▸ **ENTRIES SHOWN**
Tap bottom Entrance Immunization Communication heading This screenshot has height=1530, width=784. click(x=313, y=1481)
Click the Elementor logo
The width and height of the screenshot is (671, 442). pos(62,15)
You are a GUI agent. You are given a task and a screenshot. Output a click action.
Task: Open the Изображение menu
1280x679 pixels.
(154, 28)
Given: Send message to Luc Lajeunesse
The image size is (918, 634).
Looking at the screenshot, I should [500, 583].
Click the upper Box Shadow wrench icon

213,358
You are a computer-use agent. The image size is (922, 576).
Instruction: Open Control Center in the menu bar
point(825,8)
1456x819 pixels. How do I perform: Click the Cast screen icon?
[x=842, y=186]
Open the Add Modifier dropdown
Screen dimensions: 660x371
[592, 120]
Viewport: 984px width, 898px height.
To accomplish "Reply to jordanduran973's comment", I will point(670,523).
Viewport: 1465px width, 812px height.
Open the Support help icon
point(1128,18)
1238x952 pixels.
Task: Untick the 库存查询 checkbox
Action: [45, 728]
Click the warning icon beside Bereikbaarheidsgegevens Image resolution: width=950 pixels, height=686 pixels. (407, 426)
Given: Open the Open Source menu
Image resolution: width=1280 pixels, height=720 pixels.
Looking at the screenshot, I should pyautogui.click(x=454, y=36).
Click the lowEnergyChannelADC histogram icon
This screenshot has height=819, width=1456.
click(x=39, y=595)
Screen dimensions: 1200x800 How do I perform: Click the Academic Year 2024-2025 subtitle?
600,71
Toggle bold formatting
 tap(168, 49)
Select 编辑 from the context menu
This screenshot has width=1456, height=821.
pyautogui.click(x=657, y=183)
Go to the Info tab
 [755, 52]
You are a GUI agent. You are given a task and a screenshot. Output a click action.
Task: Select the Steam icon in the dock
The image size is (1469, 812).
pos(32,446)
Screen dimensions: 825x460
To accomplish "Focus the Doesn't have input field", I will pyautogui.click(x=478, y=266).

▸ **TASK INSTRUCTIONS**
Please find every line in the data above that contains the word "Open" and copy each of those lines.

▸ **RESPONSE TO THIS EXERCISE**
Task: Open the Изображение menu
Instruction: Open Control Center in the menu bar
Open the Add Modifier dropdown
Open the Support help icon
Given: Open the Open Source menu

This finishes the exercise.